L'erreur, dans Not For Broadcast, a un peu tendance à l'effet "boule de neige" : se planter une fois, être en retard d'une simple seconde sur un plan donné, manquer une censure à un point précis, a tendance à nous déphaser du rythme et à augmenter les erreurs suivantes, tant le rythme est effréné. C'est malheureusement ici qu'on touche à une première faiblesse du jeu, qui a un peu de mal à distinguer la contrainte amusante et l'empilement excessif de handicaps infligés au joueur. Au début, c'est rigolo et déstabilisant juste ce qu'il faut : les présentateurs amorphes aux moues qu'on essaye de tenir hors du champ, les starlettes énervées qui demandent des cadrages précis... Mais assez rapidement, les contraintes s'empilent, au point qu'on en perd vite la tête. On se retrouve à devoir jongler avec des interférences sonores, des micro-coupures, jusqu'à des défaillances de notre propre poste de travail demandant de jouer avec un ventilateur et d'éviter d'appuyer sur des boutons devenus conducteurs d'éléctricité... On passe assez vite du bordel amusant au bordel fatigant. Ce sera mon premier gros reproche au jeu.

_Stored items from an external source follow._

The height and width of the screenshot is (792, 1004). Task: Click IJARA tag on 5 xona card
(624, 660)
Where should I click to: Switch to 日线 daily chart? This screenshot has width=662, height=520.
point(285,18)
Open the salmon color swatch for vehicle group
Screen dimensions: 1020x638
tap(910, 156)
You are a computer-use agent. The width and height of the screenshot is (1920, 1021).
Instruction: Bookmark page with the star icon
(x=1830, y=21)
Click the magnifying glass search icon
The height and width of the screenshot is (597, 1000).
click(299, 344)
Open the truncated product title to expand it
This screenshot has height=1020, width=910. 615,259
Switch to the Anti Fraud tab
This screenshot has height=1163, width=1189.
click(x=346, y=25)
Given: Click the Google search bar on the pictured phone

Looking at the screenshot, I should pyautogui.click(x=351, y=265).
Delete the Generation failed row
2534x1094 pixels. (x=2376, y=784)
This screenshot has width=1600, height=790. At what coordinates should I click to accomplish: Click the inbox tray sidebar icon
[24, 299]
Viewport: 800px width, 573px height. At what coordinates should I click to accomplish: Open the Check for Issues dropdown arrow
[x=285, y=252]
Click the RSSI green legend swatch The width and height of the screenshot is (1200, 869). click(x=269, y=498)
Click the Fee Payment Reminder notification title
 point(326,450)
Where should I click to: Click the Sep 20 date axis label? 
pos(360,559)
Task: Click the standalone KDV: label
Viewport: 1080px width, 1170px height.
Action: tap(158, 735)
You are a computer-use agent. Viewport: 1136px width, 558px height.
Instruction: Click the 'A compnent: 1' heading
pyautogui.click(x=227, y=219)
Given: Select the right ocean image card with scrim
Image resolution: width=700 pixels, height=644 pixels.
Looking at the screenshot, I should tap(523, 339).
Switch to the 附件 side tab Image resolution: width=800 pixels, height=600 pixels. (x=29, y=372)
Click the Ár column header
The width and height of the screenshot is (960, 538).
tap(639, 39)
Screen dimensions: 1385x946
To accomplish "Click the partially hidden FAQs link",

Le deuxième reproche est une conséquence naturelle du premier : on est si souvent débordé qu'on ne comprend juste rien à ce qu'il se passe. On ne profite pas de l'humour des scènes, noyé que l'on est sous les switchs de caméras. On n'écoute pas le discours d'untel, trop occupé à en censurer les innombrables insultes. Le jeu utilise beaucoup le comportement de ses interprètes pour prévenir le joueur d'une crise imminente et lui permettre d'anticiper un jeu de caméra ou une diffusion de cassette ; or, dans les faits, il est très difficile, voire impossible, de prêter attention à ces indices quand on est déjà débordé par les imprévus et qu'il y a tant de boutons à presser dans un ordre précis qu'on ne peut même pas vraiment regarder les 4 (!) écrans de retour sur lesquels le jeu aimerait pourtant qu'on garde un oeil aiguisé en permanence. Les développeurs se sont déjà défendus sur ce point en assumant qu'il s'agissait d'une volonté 100% assumée, mais en fait, au bout d'un moment, ce n'est juste plus marrant quand la seule solution pour tourner une émission correcte devient de la recommencer littéralement dix fois. Je n'ai jamais obtenu rien d'autre que des grades D ou C (à l'exception du tutoriel) malgré d'innombrables tentatives. Est-ce vraiment la conception qu'on se devrait se faire d'un jeu ayant le "direct" au cœur de son propos ? Probablement pas.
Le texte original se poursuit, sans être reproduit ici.